Can the equality $r = e + u$ hold for all elements $r \in R[x]$, where $R$ - a commutative ring, $e$ - an idempotent ($e^2 = e$) and $u$ has a multiplicative inverse $u^{-1}$?
I think not. My reasoning is as follows. Let's assume the opposite Then for any $r = \sum_{i=0}^{n} r_i x^i \in R[x]$ we have $r = e + u$. It's well known, that $e$ - an idempotent in $R[x]$ $\Leftrightarrow$ $e$ - an idempotent in $R$. It's also well known, that $u$ has a multiplicative inverse in $R[x]$ $\Leftrightarrow$ $u = u_0 \in R$, $u_0$ has a multiplicative inverse in $R$. Then we get that for any $r \in R$ must be $r = e + u$.
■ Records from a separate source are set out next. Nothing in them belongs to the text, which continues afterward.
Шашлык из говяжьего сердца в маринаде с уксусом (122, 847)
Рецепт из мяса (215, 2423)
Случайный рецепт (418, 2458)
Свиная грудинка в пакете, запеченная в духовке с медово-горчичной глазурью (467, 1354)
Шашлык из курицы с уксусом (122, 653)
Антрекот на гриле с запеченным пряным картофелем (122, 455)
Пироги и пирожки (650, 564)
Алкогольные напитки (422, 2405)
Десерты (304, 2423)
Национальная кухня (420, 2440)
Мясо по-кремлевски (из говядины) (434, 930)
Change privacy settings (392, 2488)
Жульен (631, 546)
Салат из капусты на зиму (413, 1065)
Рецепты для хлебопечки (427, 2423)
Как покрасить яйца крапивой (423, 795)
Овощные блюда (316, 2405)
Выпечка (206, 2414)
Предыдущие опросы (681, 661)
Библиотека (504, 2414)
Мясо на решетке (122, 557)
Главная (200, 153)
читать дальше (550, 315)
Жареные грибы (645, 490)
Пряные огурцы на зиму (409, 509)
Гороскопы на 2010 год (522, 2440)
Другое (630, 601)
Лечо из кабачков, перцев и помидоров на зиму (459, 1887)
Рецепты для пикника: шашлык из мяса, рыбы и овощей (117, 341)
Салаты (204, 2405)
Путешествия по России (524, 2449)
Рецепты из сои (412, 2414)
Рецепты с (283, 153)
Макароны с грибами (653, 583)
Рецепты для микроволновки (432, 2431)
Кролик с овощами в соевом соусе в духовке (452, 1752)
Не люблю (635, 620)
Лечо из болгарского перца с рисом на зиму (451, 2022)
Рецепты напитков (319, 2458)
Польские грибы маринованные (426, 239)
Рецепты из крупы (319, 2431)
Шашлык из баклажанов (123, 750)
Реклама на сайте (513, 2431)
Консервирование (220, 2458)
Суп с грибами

Multiply the equality $r = e + u$ by $u^{-1}$. We get $r u^{-1} = e u^{-1} + 1$. Multiply the equality $r = e + u$ again by $(1 - e) u^{-1}$ and get $r (1 - e) u^{-1} = 1 - e$. Express unity from both equalities and equate them. We get $r u^{-1} - e u^{-1} = r (1 - e) u^{-1} + e$. After simplifications we get $(r - 1) u^{-1} e = e$. Then either $e = 0$ or $(r - 1) u^{-1} = 1$. If $e = 0$ then any element in $R$ has a multiplicative inverse, but this is not necessarily true in $R$. If $(r - 1) u^{-1} = 1$, then $u = r - 1$ and $e = 1$. Is this a contradiction or not?